Working towards greater community control over land, forests and natural resources

NA member asks for clearer development objectives

Vientiane Times, 23rd November 2018

Source: http://www.vientianetimes.org.la/freeContent/FreeConten_NA_275.php

The government must decide whether it wants to encourage industries other than tourism in a certain area, and should not allow the growth of industries that do not sustain local people’s livelihoods.
A National Assembly (NA) member from Khammuan province, Mr Bounpanh Duanglaty, made the comments when speaking about the government’s future socio-economic development plan.

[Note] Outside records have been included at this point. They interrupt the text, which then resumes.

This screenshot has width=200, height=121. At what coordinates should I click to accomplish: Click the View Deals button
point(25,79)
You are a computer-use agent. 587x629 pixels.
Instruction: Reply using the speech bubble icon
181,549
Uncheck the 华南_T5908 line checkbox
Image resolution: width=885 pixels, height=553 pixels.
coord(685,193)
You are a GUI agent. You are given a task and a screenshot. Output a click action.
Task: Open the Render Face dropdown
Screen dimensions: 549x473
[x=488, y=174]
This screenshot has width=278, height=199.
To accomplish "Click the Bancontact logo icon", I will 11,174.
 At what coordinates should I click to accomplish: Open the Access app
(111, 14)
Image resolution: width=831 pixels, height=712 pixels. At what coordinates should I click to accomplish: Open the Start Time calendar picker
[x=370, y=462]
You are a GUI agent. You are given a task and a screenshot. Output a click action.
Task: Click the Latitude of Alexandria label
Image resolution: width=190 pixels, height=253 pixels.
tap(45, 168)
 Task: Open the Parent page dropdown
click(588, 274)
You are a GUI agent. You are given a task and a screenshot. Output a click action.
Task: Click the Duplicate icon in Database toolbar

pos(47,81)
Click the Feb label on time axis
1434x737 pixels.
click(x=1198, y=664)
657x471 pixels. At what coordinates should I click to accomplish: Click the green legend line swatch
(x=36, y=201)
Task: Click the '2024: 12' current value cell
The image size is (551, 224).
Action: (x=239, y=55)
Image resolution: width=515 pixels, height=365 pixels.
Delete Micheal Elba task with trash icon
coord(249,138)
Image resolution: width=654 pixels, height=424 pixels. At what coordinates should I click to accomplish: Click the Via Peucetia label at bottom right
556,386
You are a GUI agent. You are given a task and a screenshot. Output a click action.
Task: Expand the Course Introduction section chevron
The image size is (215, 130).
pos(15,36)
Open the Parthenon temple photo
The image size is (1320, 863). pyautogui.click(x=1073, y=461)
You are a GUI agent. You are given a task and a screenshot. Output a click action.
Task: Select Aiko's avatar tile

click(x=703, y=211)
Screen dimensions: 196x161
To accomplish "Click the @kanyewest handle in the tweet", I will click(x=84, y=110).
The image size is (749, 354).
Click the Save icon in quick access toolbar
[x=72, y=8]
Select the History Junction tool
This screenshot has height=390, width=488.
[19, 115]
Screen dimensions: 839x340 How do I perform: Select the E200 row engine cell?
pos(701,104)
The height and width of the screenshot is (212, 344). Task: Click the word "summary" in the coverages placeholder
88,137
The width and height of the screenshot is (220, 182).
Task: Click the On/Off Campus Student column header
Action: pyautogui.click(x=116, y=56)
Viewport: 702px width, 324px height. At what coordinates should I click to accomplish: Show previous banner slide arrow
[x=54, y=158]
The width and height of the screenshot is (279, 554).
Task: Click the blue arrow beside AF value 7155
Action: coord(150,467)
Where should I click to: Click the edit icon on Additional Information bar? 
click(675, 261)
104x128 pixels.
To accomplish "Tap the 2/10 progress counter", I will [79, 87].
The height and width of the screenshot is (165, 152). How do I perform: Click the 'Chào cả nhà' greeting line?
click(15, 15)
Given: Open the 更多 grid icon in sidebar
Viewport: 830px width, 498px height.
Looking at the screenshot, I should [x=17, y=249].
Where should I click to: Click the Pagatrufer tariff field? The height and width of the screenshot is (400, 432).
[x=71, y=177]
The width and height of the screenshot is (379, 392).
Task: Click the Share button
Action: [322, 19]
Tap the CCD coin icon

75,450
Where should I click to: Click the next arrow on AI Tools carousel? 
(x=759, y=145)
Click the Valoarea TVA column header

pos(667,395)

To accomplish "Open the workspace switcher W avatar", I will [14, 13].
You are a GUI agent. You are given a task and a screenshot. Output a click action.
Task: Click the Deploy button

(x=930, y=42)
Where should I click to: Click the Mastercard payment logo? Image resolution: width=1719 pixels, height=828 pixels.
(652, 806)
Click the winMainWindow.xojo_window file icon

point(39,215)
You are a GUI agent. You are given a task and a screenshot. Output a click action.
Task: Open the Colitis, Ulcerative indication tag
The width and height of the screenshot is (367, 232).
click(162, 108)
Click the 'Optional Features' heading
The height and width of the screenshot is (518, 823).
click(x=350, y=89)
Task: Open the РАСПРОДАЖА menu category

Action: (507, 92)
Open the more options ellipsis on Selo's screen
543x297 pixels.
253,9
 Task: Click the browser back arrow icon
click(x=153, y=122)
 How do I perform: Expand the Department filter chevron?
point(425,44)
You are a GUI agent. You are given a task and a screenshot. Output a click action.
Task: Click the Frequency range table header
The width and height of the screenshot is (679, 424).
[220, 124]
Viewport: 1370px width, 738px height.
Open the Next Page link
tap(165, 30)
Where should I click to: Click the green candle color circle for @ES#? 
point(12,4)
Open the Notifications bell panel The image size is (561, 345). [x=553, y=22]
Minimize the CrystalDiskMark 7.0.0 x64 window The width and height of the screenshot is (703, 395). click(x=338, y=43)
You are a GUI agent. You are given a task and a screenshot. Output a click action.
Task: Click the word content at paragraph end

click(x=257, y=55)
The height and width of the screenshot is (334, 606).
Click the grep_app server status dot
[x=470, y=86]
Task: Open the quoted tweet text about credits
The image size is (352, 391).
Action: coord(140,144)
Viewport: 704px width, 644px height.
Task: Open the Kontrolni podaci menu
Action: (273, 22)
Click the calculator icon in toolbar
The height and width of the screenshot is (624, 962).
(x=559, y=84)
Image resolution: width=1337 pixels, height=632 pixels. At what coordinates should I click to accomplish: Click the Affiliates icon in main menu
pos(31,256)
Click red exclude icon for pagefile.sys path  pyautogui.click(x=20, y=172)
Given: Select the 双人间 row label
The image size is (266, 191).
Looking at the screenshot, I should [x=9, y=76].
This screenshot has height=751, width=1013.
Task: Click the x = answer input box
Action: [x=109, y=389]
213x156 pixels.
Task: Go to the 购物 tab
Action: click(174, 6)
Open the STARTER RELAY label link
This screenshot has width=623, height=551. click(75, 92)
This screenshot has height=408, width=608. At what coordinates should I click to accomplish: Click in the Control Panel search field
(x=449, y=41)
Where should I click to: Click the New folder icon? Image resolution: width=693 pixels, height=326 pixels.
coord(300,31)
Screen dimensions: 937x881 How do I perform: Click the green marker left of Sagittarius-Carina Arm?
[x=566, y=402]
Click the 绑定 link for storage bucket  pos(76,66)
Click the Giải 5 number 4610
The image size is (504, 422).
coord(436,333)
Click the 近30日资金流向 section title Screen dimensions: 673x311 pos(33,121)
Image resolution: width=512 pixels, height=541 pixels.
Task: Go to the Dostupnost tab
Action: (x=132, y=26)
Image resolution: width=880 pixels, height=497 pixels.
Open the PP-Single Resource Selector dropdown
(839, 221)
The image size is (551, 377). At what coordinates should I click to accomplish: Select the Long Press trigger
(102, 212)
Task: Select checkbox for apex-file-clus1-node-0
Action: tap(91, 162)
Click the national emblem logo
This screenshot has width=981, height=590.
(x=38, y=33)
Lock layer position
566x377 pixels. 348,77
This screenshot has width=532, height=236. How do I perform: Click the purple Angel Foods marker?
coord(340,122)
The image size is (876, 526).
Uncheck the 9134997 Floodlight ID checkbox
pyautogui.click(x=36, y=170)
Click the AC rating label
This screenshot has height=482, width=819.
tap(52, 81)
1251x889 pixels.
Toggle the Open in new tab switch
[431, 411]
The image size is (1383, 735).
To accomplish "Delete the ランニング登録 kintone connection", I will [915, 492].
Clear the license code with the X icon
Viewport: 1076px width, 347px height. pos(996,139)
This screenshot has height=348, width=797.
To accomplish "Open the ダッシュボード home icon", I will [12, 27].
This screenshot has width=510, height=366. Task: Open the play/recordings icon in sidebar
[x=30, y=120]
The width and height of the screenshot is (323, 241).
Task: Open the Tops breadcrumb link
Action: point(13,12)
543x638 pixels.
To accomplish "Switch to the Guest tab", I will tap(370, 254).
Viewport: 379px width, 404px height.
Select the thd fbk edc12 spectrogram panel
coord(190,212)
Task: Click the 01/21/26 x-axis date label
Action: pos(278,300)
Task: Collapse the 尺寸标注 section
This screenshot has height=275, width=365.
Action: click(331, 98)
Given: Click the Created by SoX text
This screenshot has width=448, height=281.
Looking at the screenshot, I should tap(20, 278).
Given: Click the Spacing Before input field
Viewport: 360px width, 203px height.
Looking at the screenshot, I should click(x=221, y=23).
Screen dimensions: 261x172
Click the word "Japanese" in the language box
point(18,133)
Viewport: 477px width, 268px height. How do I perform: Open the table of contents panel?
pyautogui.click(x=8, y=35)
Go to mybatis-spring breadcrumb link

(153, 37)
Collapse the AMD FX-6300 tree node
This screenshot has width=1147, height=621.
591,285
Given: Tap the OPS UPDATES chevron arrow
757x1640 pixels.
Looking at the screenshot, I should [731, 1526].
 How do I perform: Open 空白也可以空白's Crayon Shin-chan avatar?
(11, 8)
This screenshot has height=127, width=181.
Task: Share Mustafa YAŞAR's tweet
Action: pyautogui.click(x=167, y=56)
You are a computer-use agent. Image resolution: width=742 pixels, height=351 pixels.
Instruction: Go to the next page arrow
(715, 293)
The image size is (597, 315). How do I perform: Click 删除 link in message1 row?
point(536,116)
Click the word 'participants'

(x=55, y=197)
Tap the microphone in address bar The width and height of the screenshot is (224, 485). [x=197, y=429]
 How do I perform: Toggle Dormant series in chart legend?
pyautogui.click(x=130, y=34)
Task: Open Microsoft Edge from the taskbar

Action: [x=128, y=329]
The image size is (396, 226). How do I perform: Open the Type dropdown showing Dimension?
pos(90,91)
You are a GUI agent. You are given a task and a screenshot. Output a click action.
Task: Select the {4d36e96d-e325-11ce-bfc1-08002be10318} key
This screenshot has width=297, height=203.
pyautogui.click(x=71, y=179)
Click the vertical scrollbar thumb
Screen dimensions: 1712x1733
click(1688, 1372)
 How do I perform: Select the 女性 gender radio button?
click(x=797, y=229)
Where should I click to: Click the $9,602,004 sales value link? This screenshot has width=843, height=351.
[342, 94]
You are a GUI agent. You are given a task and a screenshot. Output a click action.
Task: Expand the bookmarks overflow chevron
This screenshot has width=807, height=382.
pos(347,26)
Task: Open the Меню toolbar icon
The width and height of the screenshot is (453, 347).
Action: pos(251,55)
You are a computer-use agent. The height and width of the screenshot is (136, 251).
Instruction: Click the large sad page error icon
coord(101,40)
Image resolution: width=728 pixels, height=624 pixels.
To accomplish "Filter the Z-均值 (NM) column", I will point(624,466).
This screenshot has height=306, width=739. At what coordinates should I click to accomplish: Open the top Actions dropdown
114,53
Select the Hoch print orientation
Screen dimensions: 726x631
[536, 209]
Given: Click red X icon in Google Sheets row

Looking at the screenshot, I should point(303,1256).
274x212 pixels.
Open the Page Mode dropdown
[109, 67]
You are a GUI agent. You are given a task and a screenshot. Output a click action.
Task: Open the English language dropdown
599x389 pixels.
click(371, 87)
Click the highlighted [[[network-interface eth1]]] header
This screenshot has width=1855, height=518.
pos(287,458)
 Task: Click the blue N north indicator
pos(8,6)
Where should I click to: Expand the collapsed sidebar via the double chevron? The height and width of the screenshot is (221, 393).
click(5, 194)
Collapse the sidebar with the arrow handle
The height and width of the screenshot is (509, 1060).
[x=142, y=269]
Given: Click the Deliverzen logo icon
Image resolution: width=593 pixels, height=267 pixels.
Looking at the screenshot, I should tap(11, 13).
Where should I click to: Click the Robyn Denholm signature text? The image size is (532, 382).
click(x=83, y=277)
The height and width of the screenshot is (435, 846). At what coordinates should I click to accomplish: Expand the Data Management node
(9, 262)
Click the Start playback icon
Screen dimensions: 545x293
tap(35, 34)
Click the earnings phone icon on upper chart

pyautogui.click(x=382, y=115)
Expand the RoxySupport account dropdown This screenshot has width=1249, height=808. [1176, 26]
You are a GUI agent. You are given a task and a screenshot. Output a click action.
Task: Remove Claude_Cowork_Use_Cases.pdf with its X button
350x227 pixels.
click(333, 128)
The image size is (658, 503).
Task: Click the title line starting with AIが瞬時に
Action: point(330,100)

Addressing the ongoing debate session, he spoke about the abundance of natural beauty in his province, which he said was suitable for the development of tourism.
As an example of the success of tourism in the province, Mr Bounpanh cited the development of the area around Konglor cave, which he said had made a big change to the lives of local people. Formerly, many people made a living from slash and burn cultivation but now they were engaged in tourism-related services.
The area is now filled with guesthouses and restaurants and the village chief and many other people can communicate with visitors in basic English.
Mr Bounpanh said he was not against development projects that might directly or indirectly contribute to tourism, but he disagreed with the authorisation of projects that harmed the environment and affected people’s livelihoods.
He complained about some individuals and private companies occupying land in Khammuan province, saying they limited the amount of land on which people could grow crops and raise livestock.
“It should be made clear which areas are to be left untouched and which areas can be allocated for industrial plants,” he said.
“Land that has mountains, forests and rivers and was designated for tourism activities has seen factories built close by,” he added.
He asked for a review of the benefits to Laos gained from the cement industry, saying that Khammuan was home to many cement factories which had an undesirable impact on nature through the extraction of raw materials.
He said areas of natural beauty should be preserved for tourism, adding that this was a more sustainable industry than cement and other businesses.
Tourism ranks second after mining in terms of income generation for the nation.
Mr Bounpanh stressed that the government should consider giving authorisation to projects that benefit all three parties – the government, investors, and local people.